### STUDY TEXT:
# # # # # # #

It is too easy to dismiss the humanity of those, the history of whose lives are given for our example. Sometimes our idea of when we are ready to do things doesn’t line up with God’s.
Moses tried to deliver Israel from Egypt when he was about 40 years old, young, strong, trained in the top military and diplomatic tactics of the day: he miserably failed: he gave up and lived 40 years in Midian with this guy Jethro. Jethro was a Kenite and a priest of Yahwah in Midian.
As it turns out, at least according to Encyclopedia Britannica, these Kenites were worshippers of the One God of Abraham, and strong allies for Israel. Look up this lady named Jael, a Kenite who had a serious impact on this enemy of Israel named Sisera.
According to Encyclopedia Britannica the Kenites were eventually absorbed into the tribe of Judah. So Moses marries Zipporah, one of Jethro’s daughters, who serves the One God of Abraham. This is all going down in Ethiopia – the other side of Africa from Egypt. Later Moses takes a bunch of flack about this from his older sister and brother, Miriam and Aaron, and God strikes Miriam with leprosy for her racism – Zipporah was black (Jer 13:23). God says marriage is sacred. Look it up in Numbers 12:9-14.
(1) Now Moses kept the flock of Jethro his father in law, the priest of Midian: and he led the flock to the backside of the desert, and came to the mountain of God, even to Horeb.
Moses had given up. Forget this national leadership son of pharaoh thing. Forget saving my people. Forget the dream. It’s over. I’m a failure: I’ll just spend my life here. No one gave him Prozac. He got a job herding sheep. And a wife. And two sons. And settled in a nice little community in a nice little church that his father-in-law pastored. Like most of us, content in our misery. The call to go evangelize half way across the African continent to a country where he was wanted for murder was not, shall we say, convenient.
(2) And the angel of the LORD appeared unto him in a flame of fire out of the midst of a bush: and he looked, and, behold, the bush burned with fire, and the bush was not consumed.
By the way – it was not uncommon for bushes in the desert to spontaneously combust – the interesting thing here was the bush didn’t burn up, not that it caught fire. The voice coming out of the bush was likely interesting also.
(9) Now therefore, behold, the cry of the children of Israel is come unto me: and I have also seen the oppression wherewith the Egyptians oppress them. (10) Come now therefore, and I will send thee unto Pharaoh, that thou mayest bring forth my people the children of Israel out of Egypt. Exodus Chapter 3 (KJV)

# # # # # # #

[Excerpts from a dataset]
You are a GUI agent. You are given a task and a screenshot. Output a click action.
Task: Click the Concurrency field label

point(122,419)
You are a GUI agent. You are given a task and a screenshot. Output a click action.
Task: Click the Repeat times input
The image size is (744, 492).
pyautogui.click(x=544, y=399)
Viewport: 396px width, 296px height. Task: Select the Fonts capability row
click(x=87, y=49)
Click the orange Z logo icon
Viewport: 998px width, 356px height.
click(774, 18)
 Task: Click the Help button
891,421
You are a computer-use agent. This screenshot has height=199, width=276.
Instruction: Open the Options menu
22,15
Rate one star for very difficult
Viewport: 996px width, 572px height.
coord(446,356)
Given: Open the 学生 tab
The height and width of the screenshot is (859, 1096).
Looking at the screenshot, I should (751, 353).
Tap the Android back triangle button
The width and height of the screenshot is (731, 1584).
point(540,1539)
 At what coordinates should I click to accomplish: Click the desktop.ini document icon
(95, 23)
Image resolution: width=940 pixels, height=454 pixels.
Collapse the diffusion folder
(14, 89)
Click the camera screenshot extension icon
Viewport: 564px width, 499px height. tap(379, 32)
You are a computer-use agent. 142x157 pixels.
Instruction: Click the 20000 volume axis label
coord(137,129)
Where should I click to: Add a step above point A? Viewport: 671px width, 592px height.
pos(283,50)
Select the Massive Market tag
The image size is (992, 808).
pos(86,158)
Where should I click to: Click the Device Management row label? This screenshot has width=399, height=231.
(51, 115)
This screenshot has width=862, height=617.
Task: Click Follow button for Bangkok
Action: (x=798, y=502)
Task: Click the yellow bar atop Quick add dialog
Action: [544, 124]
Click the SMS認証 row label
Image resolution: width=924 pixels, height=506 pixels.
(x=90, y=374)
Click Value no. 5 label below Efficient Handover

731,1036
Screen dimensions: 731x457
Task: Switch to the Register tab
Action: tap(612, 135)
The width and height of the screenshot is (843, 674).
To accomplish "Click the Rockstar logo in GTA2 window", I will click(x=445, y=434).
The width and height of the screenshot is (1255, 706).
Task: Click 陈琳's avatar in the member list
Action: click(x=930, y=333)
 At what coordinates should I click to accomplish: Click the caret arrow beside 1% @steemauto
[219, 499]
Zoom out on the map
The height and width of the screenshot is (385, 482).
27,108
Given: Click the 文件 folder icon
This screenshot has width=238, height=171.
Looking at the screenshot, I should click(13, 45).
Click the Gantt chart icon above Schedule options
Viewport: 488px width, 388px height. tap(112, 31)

# # # # # # #

### APPLY WHAT YOU READ:
a) Which Bible passages does the text about Moses cite by book name? List each one.
b) Write a continuation of the text about Moses and the burning bush, picking up after its final line.

### RESULTS OF THE EXERCISE:
a) Jer 13:23; Numbers 12:9-14; Exodus Chapter 3 (KJV)

b)
The conversation which followed, in North America today, might be something like
“What? NOW?! I mean 40 years ago I tried this and had to run for my life. Now I’m nicely settled in to finish off what is left of my miserable life with a wife and two kids relying on me for financial support and these stupid sheep and NOW you want to deliver my people, and did I mention I got sheep now?”
In the language style and tradition of that place and time, Moses just says:
(11) And Moses said unto God, Who am I, that I should go unto Pharaoh, and that I should bring forth the children of Israel out of Egypt?
A conversation ensures which requires another entire chapter. It begins with God turning Moses’ staff into a large snake, and Moses, possibly reflecting upon his reluctance to just GO when he was so instructed, finds himself drop dead terrified running away from it across the desert. Yes, and then God tells him to pick it up. By. Its. Tail.
The situation being what it was he does not argue this time and the snake returns to being a staff. He is then instructed to put his hand into his robe against his chest, and when he draws it out again it is covered with leprosy – a fatal condition from which no one had as yet ever been delivered. His hand is restored to normal healthy flesh but only after he obeys by putting it into his robe next to his chest: a somewhat non-intuitive approach to not spreading the disease.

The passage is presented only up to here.